--- What you will do ---
Show every line in the records below that contains the word "label".
::: Information given
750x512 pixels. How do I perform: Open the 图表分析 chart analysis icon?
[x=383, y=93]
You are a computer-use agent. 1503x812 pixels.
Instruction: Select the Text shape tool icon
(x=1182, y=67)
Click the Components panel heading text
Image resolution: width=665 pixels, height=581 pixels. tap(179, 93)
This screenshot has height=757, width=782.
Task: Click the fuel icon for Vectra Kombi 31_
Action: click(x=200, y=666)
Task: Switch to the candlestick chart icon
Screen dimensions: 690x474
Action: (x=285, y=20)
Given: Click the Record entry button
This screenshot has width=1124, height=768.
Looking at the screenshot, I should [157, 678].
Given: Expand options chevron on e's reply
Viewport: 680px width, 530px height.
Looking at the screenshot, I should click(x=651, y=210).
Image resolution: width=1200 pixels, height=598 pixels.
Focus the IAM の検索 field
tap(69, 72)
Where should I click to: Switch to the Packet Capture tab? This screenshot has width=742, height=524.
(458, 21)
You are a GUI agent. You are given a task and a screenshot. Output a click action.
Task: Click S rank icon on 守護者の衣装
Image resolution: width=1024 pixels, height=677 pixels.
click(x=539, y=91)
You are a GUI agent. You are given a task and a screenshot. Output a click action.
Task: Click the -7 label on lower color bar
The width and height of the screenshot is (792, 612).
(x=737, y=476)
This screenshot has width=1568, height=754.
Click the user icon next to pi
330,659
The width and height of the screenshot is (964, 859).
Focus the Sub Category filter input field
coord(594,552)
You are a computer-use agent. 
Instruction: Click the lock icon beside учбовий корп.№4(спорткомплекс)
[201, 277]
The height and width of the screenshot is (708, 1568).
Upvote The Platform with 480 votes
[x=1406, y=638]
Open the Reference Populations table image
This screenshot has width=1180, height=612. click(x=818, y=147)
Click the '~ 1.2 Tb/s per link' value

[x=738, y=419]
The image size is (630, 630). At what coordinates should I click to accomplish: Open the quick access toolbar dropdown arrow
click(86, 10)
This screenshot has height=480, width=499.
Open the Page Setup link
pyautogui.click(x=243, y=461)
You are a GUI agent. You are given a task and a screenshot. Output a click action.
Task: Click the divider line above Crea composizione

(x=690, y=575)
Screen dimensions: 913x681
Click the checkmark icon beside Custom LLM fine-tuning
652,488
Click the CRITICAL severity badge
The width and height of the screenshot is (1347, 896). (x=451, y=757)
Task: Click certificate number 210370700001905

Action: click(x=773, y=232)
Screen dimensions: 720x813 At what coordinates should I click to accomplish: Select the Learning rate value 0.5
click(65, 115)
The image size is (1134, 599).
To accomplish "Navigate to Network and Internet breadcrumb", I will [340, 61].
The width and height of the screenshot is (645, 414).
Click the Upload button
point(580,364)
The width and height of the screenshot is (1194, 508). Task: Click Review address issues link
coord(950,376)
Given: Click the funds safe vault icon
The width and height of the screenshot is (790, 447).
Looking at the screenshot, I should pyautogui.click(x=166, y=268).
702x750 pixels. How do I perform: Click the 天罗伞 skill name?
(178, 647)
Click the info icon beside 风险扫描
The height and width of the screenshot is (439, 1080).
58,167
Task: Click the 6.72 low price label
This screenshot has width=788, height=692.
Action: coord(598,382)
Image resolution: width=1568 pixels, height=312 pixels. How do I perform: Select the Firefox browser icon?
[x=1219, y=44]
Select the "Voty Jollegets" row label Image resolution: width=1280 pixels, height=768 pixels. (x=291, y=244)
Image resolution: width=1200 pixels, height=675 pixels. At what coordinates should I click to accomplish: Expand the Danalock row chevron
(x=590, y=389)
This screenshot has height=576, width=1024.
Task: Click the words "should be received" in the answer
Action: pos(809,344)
::::::
--- Task response ---
Task: Click the -7 label on lower color bar
Task: Click the 6.72 low price label
Select the "Voty Jollegets" row label Image resolution: width=1280 pixels, height=768 pixels. (x=291, y=244)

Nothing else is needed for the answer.